Under § 164.520(b)(3), a covered entity must revise and redistribute its NPP whenever a material change occurs. Material changes include new uses or disclosures of PHI, new Privacy Officer, change of location, significant changes in safeguard practices, changes to individual-rights procedures, and mergers or acquisitions. Adopting the HHS February 2026 revised model is itself a material change.

Direct-treatment providers must post the revised notice on their website and at physical service sites and provide it to patients at their next visit. Health plans must provide the revised notice to plan members within 60 days. For the distinction between effective date and supersede date, see NPP effective date vs. supersede date.
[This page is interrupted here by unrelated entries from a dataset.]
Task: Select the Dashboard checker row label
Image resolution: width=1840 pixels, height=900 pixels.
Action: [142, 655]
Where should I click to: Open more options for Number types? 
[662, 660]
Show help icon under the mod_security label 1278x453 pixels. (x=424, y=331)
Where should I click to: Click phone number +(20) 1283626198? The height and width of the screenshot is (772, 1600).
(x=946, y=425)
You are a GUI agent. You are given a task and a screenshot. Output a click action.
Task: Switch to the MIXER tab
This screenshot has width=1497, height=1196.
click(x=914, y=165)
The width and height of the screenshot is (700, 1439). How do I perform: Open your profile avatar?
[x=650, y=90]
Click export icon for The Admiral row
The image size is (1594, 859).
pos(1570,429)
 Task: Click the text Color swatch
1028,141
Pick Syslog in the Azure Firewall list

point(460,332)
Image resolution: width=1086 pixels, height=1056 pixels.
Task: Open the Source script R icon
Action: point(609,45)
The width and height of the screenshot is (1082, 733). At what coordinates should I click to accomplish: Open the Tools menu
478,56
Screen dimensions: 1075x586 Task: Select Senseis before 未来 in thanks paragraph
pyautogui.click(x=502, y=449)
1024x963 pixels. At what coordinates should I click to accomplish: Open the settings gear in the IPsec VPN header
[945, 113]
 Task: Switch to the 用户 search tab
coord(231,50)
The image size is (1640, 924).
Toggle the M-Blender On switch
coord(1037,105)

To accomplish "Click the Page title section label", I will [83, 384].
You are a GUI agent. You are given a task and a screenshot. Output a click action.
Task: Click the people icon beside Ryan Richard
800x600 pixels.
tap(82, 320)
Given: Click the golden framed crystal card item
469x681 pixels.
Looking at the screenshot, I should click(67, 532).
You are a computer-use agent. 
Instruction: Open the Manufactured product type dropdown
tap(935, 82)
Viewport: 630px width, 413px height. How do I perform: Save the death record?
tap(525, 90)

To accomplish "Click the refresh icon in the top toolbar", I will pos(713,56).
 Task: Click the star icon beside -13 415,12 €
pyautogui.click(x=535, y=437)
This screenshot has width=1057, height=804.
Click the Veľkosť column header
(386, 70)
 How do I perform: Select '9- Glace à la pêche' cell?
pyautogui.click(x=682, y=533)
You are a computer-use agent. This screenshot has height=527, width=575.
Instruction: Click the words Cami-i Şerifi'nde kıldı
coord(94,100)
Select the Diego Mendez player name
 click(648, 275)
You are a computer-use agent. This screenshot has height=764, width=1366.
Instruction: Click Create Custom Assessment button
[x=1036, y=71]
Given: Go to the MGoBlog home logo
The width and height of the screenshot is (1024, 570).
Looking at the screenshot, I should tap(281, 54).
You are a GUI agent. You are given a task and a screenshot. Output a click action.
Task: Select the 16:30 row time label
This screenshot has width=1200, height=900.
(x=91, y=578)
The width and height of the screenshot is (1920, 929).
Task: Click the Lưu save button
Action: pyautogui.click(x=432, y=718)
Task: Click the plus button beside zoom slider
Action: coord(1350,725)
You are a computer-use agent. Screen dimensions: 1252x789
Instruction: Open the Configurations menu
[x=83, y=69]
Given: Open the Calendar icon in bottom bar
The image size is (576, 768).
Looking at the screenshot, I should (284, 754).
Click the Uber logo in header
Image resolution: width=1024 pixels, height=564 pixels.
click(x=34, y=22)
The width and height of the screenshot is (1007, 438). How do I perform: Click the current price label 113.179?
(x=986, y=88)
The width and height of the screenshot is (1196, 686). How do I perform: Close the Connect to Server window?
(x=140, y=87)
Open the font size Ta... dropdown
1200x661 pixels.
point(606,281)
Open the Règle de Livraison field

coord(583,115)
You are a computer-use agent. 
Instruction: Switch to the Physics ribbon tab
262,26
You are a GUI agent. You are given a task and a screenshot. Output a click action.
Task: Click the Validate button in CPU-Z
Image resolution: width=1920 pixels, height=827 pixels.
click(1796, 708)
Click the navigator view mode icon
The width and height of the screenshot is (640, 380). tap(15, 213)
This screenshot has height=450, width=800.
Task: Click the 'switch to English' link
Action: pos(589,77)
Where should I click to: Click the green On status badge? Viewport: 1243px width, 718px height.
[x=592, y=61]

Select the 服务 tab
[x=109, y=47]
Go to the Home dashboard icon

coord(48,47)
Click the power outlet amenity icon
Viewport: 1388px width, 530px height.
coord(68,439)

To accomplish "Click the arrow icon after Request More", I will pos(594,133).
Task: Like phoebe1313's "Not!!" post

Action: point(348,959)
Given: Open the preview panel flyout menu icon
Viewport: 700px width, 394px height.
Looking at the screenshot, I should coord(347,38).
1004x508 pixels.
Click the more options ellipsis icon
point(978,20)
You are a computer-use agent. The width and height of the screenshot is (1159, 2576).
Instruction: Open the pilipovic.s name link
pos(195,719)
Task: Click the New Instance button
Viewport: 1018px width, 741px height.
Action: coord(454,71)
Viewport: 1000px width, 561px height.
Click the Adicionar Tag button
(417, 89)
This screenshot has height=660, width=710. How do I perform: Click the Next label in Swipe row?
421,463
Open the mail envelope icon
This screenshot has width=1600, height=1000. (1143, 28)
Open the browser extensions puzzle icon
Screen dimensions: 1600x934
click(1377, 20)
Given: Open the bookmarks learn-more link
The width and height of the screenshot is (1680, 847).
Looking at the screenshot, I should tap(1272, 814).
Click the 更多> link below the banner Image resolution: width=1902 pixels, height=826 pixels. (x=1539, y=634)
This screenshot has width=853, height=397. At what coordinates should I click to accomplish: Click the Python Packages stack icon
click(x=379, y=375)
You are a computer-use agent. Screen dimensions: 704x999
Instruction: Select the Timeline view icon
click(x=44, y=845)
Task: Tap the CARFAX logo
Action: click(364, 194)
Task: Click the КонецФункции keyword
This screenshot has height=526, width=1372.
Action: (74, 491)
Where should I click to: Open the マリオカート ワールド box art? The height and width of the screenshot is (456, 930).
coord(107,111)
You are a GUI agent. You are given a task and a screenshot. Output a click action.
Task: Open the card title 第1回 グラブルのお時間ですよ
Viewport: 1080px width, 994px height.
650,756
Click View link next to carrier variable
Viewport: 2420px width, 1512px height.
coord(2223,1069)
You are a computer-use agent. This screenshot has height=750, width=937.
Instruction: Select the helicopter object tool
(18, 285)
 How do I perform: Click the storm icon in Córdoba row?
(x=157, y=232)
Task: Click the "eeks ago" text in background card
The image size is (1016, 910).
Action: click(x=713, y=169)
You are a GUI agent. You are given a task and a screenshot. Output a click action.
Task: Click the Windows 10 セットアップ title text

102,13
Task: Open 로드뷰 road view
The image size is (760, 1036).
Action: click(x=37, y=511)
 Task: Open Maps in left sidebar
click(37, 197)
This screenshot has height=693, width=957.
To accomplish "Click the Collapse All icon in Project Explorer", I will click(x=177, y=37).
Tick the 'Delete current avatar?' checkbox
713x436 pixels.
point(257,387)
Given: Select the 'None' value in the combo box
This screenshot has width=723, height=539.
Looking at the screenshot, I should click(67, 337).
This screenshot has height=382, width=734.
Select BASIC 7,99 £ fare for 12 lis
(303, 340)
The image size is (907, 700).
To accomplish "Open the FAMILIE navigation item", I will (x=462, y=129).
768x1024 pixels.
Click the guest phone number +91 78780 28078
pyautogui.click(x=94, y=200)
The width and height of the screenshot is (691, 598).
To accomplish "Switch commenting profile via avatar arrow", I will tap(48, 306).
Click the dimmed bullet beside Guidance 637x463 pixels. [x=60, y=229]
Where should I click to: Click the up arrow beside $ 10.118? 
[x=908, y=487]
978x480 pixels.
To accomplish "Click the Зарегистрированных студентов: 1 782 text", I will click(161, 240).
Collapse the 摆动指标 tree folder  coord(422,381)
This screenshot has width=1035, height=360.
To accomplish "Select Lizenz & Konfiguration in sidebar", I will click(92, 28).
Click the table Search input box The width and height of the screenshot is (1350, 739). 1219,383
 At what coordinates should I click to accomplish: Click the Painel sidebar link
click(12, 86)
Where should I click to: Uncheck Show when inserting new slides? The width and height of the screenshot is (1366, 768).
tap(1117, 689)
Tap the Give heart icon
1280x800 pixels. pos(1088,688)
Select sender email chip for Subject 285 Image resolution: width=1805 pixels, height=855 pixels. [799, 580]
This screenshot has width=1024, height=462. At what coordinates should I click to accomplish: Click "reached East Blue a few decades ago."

Penalties for Non-Compliance

The HHS Office for Civil Rights treats an absent or outdated NPP as a standalone HIPAA Privacy Rule violation, separate from any underlying data incident. Civil monetary penalties under the 2024 adjusted tiers are:

• Tier 1 (unknowing): $137 to $68,928 per violation
• Tier 2 (reasonable cause): $1,379 to $68,928 per violation
• Tier 3 (willful neglect, corrected): $13,785 to $68,928 per violation
• Tier 4 (willful neglect, uncorrected): $68,928 per violation, up to approximately $2 million per year for repeated violations of the same provision

OCR routinely discovers NPP deficiencies during breach investigations and routine audits. See NPP compliance penalties under HHS OCR for specific enforcement examples.

Frequently Asked Questions

Do I need a brand-new NPP or can I update my existing one?

Either works. If your existing NPP predates the February 2026 HHS model, you must either replace it entirely or update it to incorporate Part 2 integration, reproductive-health clarifications, and the 2023 individual-rights language. NPP Generator supports both paths in one flow — the output includes a "supersedes prior notice dated X" line when updating. See update your existing NPP.

Am I a HIPAA covered entity?

You are a covered entity if you transmit health information electronically in standard transactions — for example, submitting insurance claims, eligibility checks, or referral authorizations electronically. Solo therapists, dentists, physicians, and chiropractors who bill insurance electronically are covered entities. See our vertical guides for therapists, dental practices, mental health, telehealth providers, and small medical practices.

Do I need to integrate Part 2 SUD language?

Only if your practice is subject to 42 CFR Part 2 — that is, a federally-assisted program that holds itself out as providing substance use disorder diagnosis, treatment, or referral. General mental health practices are not automatically subject to Part 2. If you are subject to Part 2, the 2024 Final Rule allows a single integrated HIPAA/Part 2 NPP.

What's the difference between the NPP and a BAA?

The NPP is patient-facing — it notifies patients of privacy practices. A Business Associate Agreement (BAA) is vendor-facing — it binds outside vendors who handle PHI to HIPAA obligations. Covered entities need both. See NPP vs. BAA — what's the difference.

What if state law imposes stricter requirements than HIPAA?

HIPAA sets the federal floor. State laws stricter than HIPAA (California's CMIA, New York's SHIELD Act, Massachusetts' Chapter 93H) are preserved under § 160.203. You must comply with whichever is stricter, clause by clause. See NPP and state laws stricter than federal.